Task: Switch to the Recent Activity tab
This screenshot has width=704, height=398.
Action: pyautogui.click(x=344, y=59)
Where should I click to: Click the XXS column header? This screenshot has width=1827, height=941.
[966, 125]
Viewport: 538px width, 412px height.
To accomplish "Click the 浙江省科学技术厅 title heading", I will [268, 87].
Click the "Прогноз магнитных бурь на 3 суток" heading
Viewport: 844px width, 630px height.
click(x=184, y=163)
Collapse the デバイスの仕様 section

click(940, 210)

- What the exercise asks -
Restate word for word the lines above, beginning with the one that contains "Where should I" and ending with the last line.

- Solution to this exercise -
Where should I click to: Click the XXS column header? This screenshot has width=1827, height=941.
[966, 125]
Viewport: 538px width, 412px height.
To accomplish "Click the 浙江省科学技术厅 title heading", I will [268, 87].
Click the "Прогноз магнитных бурь на 3 суток" heading
Viewport: 844px width, 630px height.
click(x=184, y=163)
Collapse the デバイスの仕様 section

click(940, 210)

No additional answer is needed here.